Are you not an enthusiastic camper? Make an advance reservation for the two-person Ben Ure Cabin on Ben Ure Island, which is accessible only by beachable, human-powered watercraft. You’ll have a full kitchen, electric heat and lights, a queen-size futon, and a deck that overlooks the water.
In search of something fancier? Book a spa treatment and a room with a view at The Inn at Langley, where guests are treated to wood-burning fireplaces, jetted bathtubs, and balconies that overlook the Saratoga Passage.
TITLE: Deception Pass and Mt. Baker | FRIDAY: The view from the Port Townsend-Coupeville ferry; looking west from the Deception Pass Bridge; the view of North Beach from the bridge | SATURDAY: The Bluff Trail at Ebey’s Landing; the forest around North Beach; the view of the Deception Pass Bridge from North Beach; a sunset on North Beach | SUNDAY: West Beach; Deception Pass and Mt. Baker.
[…] A relaxing vacation on an island in Washington […]
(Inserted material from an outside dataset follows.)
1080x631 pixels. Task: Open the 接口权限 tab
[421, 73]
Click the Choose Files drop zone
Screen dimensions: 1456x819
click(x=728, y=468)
Great article. I am not a camper but if I was, I would rather be in an area not so concentrated with people. Camping should be “rustic” not neighborly. We were lucky enough to live on Whidbey Island for 4 years. Of course, my husband was Navy. These were the best 4 years of our lives. Our children had a great time there also. If given the chance to go back and make a permanent home in Oak Harbor, I would be foolish not to go! God knew what he was doing when he created Whidbey Island.
Thanks for visiting us!
Great summary of your weekend. Whidbey Island is magical.